The venue was an "art" exhibit to be shown on Chestnut Street, where the "artist" video taped loops of animals being killed with a sledgehammer. These were mostly animals that are slaughtered by the thousands on a daily basis for food. An animal rights activist might describe this as mass murder, a holocaust, if you will, and at the extremes, some of them are willing to risk jail for their efforts to put an end to this killing.

More mainstream animal rights activists devote large sums of money to distribute gross pictures of animals being slaughtered. Some of the more obnoxious activists hang out in front of retail stores, where they're unwanted, and harass customers about the retailer's policy towards selling fur items.

But here was a perfect venue, an "art" exhibit *designed* to provoke controversy and dialogue. It would have been ideal for animal rights activists to post themselves outside the exhibit and convince viewers that vegetarianism is the way to go. Who wouldn't consider it, after watching loops of animals being killed with a sledgehammer? It would have been even better if the animals were eviscerated and eaten on film -- people need to see where their food comes from.

But the animal rights activists didn't see it this way. They only saw the horror, and felt they needed to stop it -- even if it was not as disgusting as their own literature, and provided a wonderful venue for reaching a new audience of potential recruits. The animal slaughter continues every day, but people shouldn't be allowed to see it -- unless it's in an animal rights brochure?!

So the show was cancelled. There was no dialogue, other than animal rights activists strangely not wanting people to see that animals get killed, and to realize that's how meat gets on their table. They called it "disgusting," and "not art." Though they may be right on both accounts, to remove it and prevent the dialogue is like removing all references to the holocaust because it was disgusting. Isn't the larger objective to make everyone more aware?

5 Comments:

At 7:11 AM, Blogger an animal life said...

Good article.

Typical Animal rights reaction. "If we didn't organize or produce it we don't want people to see it"

I call that hypocritical.

 
At 9:40 AM, Blogger Tracy H. said...

The activists opposed the "art" because the "artist" killed animals in order to create it. Murder isn't art.

 
At 10:04 AM, Blogger James Lamb said...

Notice both I and the commentor put "art" in quotes. The "artist's" "art" is no more art than is the animal rights brochures, and both could serve the same purpose. Heck, the animal rights people could even make a buck off the exhibit, just like they do from their brochures, by soliciting donations outside the gallery. Pictures and writing about the holocaust may not be "art," but can make the artist famous and earn them a living. Should they all be banned? I would bet that every animal killed in the video was later eaten, just like every animal in the animal rights brochure (unless it was daringly rescued?)?

 
At 11:09 AM, Blogger mwilson said...

Hang on, was the artist (no quotes) *killing* animals for an art installation? Or did he document, as part of his installation, images of the kinds of killings that go on millions of times a day?
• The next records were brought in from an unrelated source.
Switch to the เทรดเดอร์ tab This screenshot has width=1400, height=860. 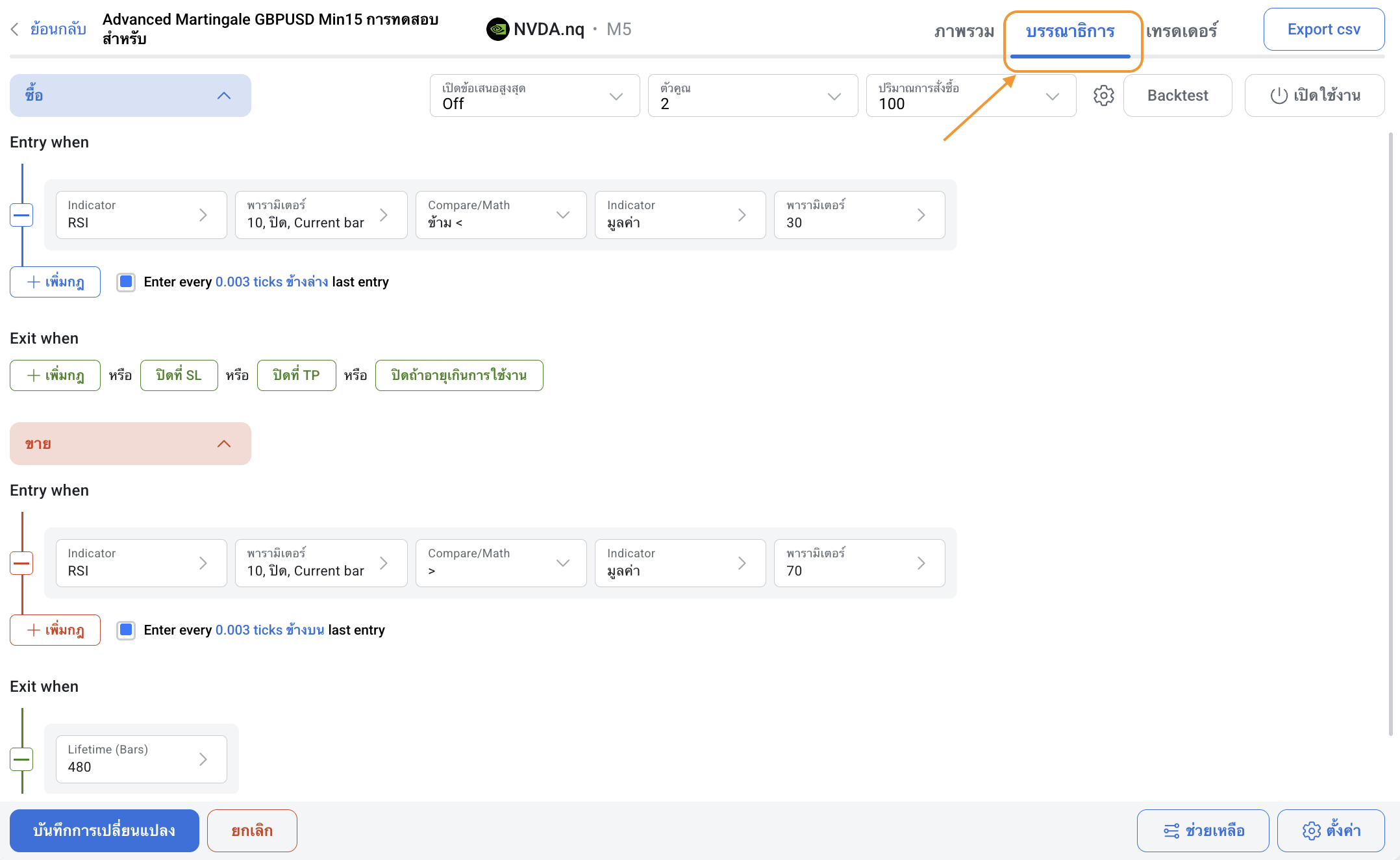1181,31
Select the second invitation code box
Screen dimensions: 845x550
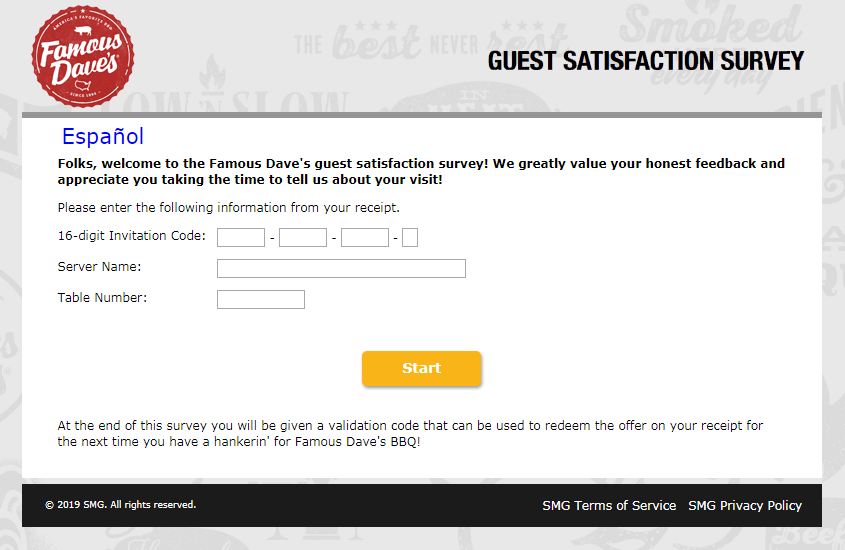303,237
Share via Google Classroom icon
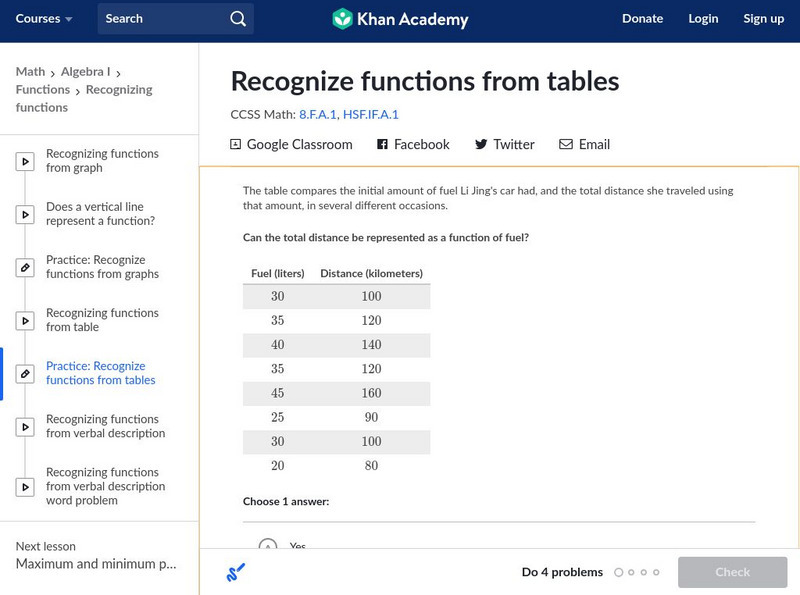Viewport: 800px width, 595px height. coord(236,145)
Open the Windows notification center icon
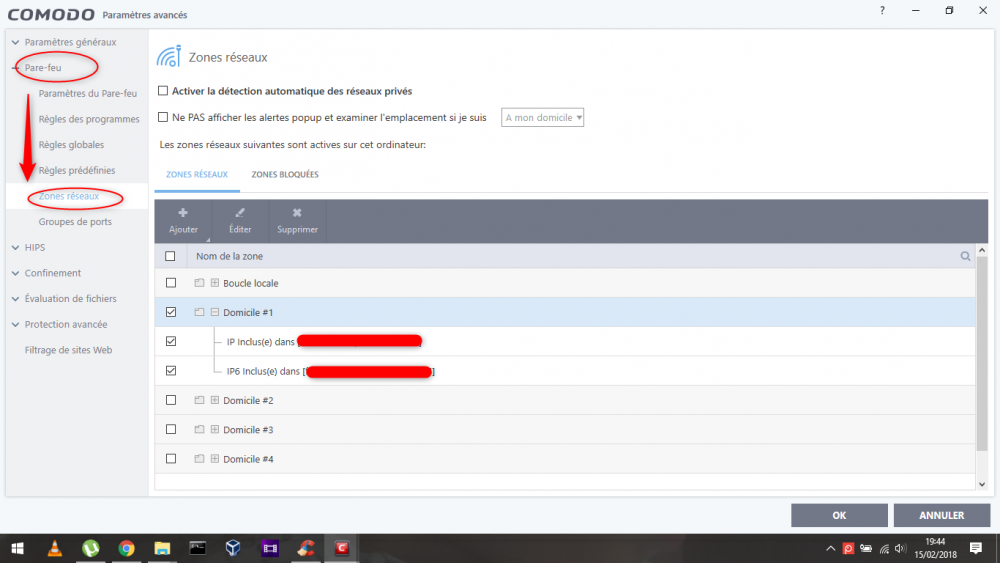The width and height of the screenshot is (1000, 563). [976, 548]
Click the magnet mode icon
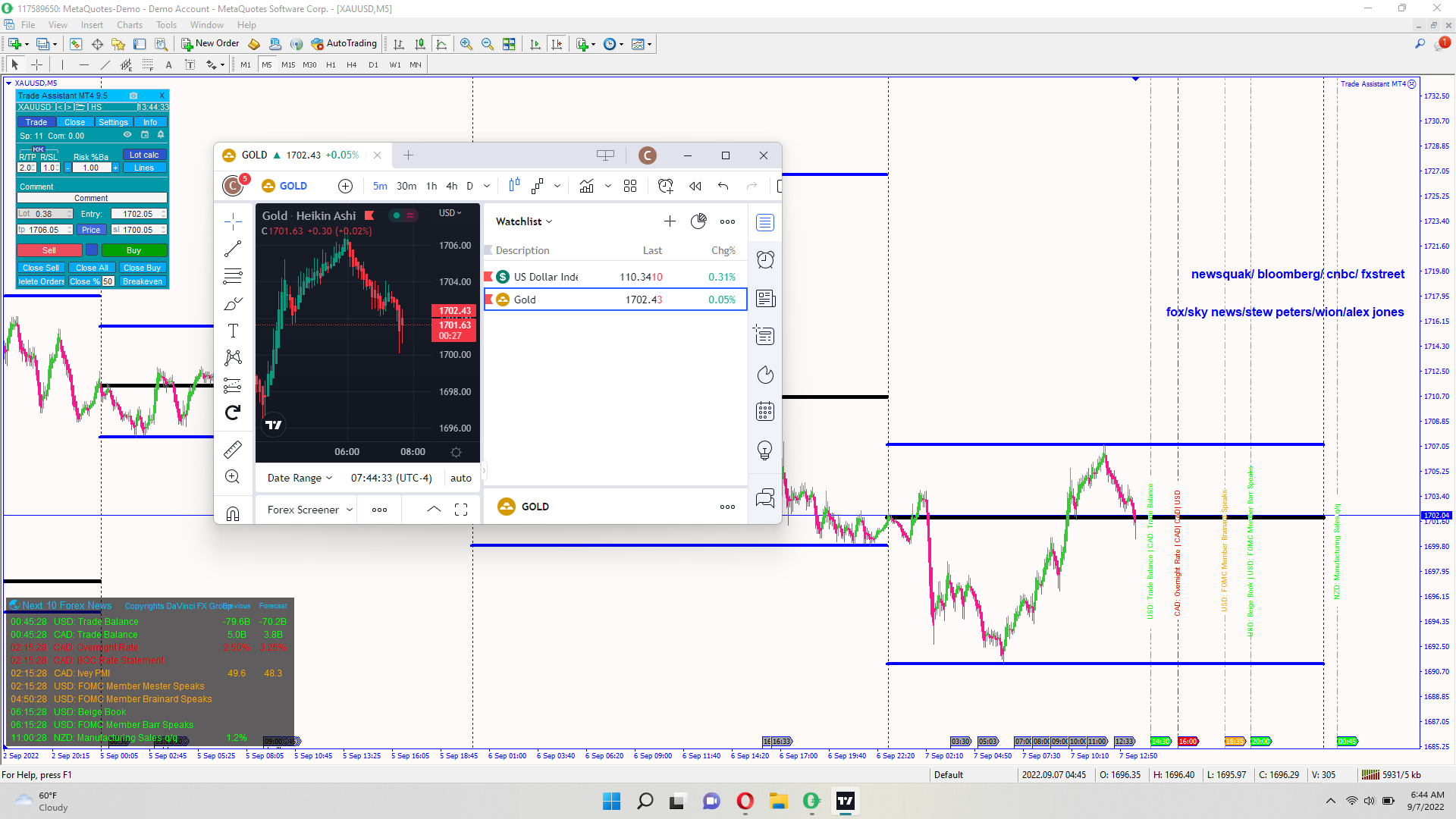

I agree completely with Jim that drawing our attention to these things - which are daily, and commonplace, but yet so well-hidden in an industrial/consumer society - is a healthy thing. We should see this: even more, art can be at its best when it is transgressive.

 
At 1:07 AM, Blogger James Lamb said...

My understanding is that the artist was killing the animals himself. I didn't see the exhibit, because the activists shut it down before I could make a better informed opinion.

Now, I agree that there's a difference between killing animals just so you can document it and call it art, versus, documenting the killing of animals and putting it in a brochure.
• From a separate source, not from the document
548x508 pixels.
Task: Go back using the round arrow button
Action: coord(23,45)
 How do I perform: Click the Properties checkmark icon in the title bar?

However, my larger sense was the animals were going to be killed and eaten, and the artist said, "let me do it, and let me film it." Does this make the artist worse than the other person who would have killed the animal? Maybe in the sense that he has an urge to kill, however, I don't think that was the motivation nor point.

I think the point is that the animals are getting killed on a regular basis. In our culture, this is hidden away and shrouded in secrecy (tight security), in other cultures, it happens out in the open. In our culture, meat somehow magically appears without any pain and suffering. This is my spin on the dialogue that should occur, the dialogue that was squelched by the animal rights activists.

Whether or not it's "art" is an entirely different question, and one the censors feel we're not entitled to answer for ourselves.